Fitting 3 folds for each of 100 candidates, totalling 300 fits
Best parameters: {'subsample': 0.6, 'reg_lambda': 0.0, 'reg_alpha': 1.0, 'n_estimators': 500, 'min_child_weight': 5, 'max_depth': 3, 'learning_rate': 0.07444444444444444, 'gamma': 0.0, 'colsample_bytree': 0.7}
The R^2 on Validation Set: 0.8684099359251715


In [12]:
# creating parameter distribution with variables based on the random search results
param_distributions = {
    'n_estimators': [400, 500, 600],
    'learning_rate': [0.05, 0.075, 0.1],
    'max_depth': [2, 3, 4],
    'subsample': [0.5, 0.6, 0.7],
    'colsample_bytree': [0.6, 0.7, 0.8],
    'reg_lambda': [0.0],
    'reg_alpha': [1.0],
    'gamma': [0.0],
    'min_child_weight': [5]

}

# configuring and performing grid search 
grid_search = GridSearchCV(estimator=xgb_regressor, param_grid=param_distributions, cv=3, scoring='neg_mean_squared_error', verbose=2, n_jobs=-1)
grid_search.fit(X_train, y_train)

# printing best parameters that were found based on parameters
print("Best parameters found: ", grid_search.best_params_)

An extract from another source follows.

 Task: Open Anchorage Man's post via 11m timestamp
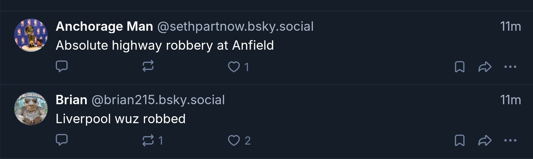coord(510,27)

# Evaluate the best model on the test set
best_model = grid_search.best_estimator_
predictions = best_model.predict(X_val)
r2 = r2_score(y_val, predictions)
print("The R^2 on Validation Set:", r2)

Fitting 3 folds for each of 243 candidates, totalling 729 fits
Best parameters found:  {'colsample_bytree': 0.8, 'gamma': 0.0, 'learning_rate': 0.075, 'max_depth': 3, 'min_child_weight': 5, 'n_estimators': 400, 'reg_alpha': 1.0, 'reg_lambda': 0.0, 'subsample': 0.7}
The R^2 on Validation Set: 0.8672437409165197


In [13]:
# Defining XGBoost model parameters
params = grid_search.best_params_

# creating the final training and test set
dtrain = xgb.DMatrix(X_train, label=y_train)
dtest = xgb.DMatrix(X_test, label=y_test)

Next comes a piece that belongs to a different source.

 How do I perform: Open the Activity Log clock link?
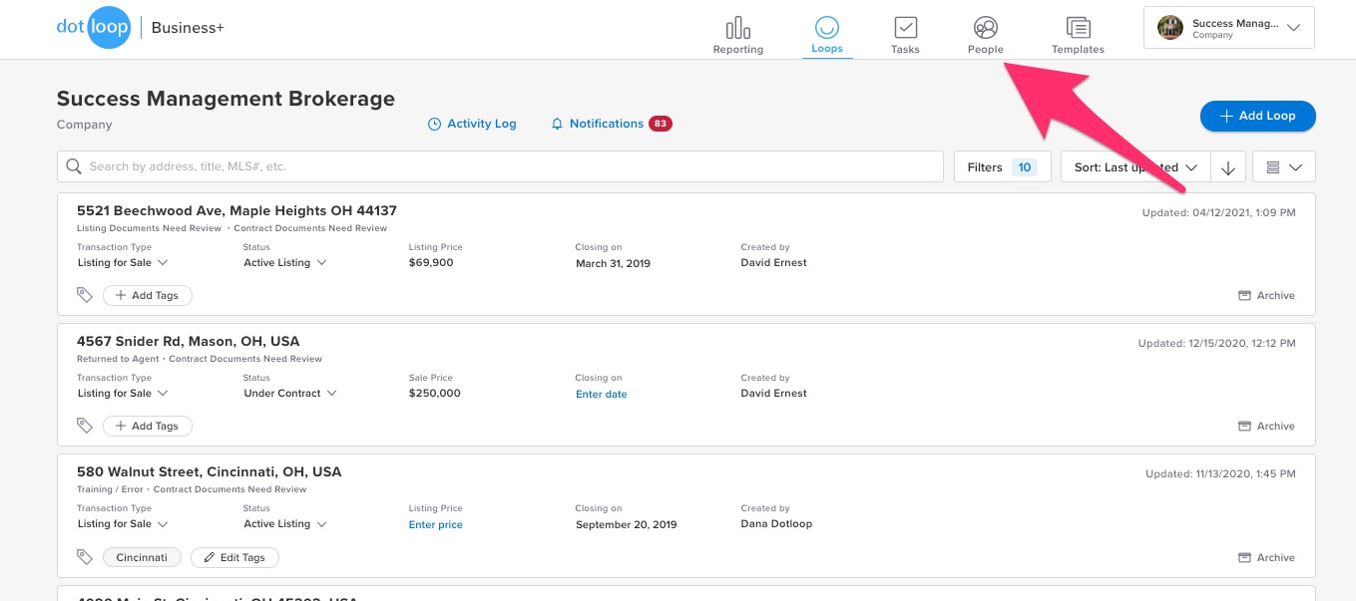pos(472,124)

# Number of training iterations
num_round = 100

# Training the model
bst = xgb.train(params, dtrain, num_round)

# Creating predictions
preds = bst.predict(dtest)

# Evaluating the model based on r2 and MSE 
r2 = r2_score(y_test, preds)
print(f"R^2: {r2}")
rmse = mean_squared_error(y_test, preds, squared=False)
print(f"RMSE: {rmse}")

R^2: 0.8591113361875852
RMSE: 0.19223124959701504


Parameters: { "n_estimators" } are not used.